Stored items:
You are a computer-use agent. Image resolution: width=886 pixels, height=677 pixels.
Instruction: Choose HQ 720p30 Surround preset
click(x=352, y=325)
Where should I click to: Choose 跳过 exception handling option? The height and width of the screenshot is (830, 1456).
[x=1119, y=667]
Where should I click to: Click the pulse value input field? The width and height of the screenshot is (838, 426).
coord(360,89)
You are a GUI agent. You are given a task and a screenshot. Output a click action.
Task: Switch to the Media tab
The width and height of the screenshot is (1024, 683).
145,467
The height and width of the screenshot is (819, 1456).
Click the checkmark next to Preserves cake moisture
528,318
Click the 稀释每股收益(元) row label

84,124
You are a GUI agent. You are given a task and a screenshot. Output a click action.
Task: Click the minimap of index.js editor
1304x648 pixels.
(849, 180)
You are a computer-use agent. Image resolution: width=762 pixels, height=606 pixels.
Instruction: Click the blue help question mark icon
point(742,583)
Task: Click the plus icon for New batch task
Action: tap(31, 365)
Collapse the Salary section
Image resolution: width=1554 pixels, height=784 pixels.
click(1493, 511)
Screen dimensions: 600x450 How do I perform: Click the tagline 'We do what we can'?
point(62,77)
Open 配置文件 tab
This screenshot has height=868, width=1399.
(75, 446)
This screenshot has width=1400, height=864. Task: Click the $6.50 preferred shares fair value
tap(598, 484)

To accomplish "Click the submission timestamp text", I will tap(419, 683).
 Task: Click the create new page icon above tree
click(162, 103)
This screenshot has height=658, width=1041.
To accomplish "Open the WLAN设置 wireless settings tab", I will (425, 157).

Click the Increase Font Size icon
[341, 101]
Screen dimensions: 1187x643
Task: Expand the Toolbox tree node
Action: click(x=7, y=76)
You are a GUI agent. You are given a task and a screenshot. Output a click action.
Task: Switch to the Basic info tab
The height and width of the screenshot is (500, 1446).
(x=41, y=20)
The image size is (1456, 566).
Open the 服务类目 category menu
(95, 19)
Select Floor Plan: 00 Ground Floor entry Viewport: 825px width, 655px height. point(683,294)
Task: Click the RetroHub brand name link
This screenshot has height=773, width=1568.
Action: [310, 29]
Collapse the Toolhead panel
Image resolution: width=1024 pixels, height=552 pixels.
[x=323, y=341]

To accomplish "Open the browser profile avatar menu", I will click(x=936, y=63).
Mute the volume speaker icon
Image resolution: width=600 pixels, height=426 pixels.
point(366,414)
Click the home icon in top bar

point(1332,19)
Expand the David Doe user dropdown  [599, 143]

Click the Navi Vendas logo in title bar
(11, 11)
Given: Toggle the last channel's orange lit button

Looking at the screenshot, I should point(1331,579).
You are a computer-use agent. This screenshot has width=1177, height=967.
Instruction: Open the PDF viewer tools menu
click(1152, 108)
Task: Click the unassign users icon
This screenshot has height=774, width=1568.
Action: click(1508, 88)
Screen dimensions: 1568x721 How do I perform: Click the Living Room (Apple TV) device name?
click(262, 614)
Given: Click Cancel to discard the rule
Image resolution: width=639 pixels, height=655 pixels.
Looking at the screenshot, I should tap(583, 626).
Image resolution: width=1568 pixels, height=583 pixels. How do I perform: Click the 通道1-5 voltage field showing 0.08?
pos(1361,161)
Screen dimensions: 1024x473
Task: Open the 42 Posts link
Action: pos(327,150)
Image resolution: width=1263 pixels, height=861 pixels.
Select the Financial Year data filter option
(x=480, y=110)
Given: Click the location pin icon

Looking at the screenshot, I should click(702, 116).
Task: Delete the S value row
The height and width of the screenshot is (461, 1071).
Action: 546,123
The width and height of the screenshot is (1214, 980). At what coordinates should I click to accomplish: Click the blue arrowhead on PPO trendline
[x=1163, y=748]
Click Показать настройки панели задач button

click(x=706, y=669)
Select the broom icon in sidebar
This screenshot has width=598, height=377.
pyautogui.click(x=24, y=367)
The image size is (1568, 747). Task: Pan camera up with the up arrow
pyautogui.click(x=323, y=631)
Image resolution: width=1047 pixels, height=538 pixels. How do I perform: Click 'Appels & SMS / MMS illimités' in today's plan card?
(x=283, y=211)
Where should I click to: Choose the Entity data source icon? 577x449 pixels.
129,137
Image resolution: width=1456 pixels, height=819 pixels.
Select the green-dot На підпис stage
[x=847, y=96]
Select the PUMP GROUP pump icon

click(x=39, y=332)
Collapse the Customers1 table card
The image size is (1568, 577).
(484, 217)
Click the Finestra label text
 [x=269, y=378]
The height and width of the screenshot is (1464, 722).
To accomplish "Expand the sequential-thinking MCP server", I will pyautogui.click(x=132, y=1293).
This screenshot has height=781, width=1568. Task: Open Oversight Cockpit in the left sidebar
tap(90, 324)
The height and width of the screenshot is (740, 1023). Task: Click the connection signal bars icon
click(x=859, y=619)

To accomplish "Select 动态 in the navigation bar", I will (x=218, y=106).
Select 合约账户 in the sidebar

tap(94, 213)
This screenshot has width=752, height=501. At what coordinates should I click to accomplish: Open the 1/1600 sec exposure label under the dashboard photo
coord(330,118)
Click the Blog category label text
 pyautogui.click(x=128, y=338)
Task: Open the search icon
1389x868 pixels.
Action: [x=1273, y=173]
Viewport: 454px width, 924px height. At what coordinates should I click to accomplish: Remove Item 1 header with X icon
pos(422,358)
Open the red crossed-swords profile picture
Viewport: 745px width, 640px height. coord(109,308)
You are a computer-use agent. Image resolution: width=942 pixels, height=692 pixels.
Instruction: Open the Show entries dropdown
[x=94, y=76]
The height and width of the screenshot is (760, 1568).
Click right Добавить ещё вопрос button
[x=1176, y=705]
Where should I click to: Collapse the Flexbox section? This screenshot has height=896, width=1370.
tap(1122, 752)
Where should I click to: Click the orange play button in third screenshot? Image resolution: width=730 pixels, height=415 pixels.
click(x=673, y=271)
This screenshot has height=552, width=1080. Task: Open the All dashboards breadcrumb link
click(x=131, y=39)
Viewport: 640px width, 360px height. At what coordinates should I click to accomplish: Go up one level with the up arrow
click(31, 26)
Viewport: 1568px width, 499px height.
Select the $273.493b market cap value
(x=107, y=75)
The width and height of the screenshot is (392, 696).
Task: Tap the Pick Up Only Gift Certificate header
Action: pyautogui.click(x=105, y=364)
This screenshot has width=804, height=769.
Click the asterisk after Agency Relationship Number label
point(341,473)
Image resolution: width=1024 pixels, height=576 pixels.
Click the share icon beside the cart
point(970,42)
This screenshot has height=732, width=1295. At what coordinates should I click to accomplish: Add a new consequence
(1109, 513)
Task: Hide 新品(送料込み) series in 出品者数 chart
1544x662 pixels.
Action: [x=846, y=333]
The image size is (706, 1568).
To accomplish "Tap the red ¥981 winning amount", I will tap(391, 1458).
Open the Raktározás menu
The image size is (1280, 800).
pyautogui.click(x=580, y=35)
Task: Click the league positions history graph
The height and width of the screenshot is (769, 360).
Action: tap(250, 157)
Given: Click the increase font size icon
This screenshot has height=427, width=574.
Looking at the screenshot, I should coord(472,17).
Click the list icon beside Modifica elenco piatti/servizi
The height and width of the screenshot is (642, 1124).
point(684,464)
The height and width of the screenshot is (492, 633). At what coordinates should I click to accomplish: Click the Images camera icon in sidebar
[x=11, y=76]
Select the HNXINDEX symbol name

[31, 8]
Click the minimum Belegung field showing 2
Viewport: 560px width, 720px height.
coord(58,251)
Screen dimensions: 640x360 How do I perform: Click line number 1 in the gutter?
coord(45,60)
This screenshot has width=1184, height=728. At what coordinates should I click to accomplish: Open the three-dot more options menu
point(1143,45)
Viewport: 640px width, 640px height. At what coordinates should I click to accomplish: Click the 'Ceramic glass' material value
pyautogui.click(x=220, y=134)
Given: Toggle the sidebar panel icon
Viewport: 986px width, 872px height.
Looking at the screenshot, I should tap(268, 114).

Task instructions
When you reach the line containing "This screenshot has height=552, width=1080." in the data above, start copying exactly, and stop after the line containing "Viewport: 1568px width, 499px height.".

Written response
This screenshot has height=552, width=1080. Task: Open the All dashboards breadcrumb link
click(x=131, y=39)
Viewport: 640px width, 360px height. At what coordinates should I click to accomplish: Go up one level with the up arrow
click(31, 26)
Viewport: 1568px width, 499px height.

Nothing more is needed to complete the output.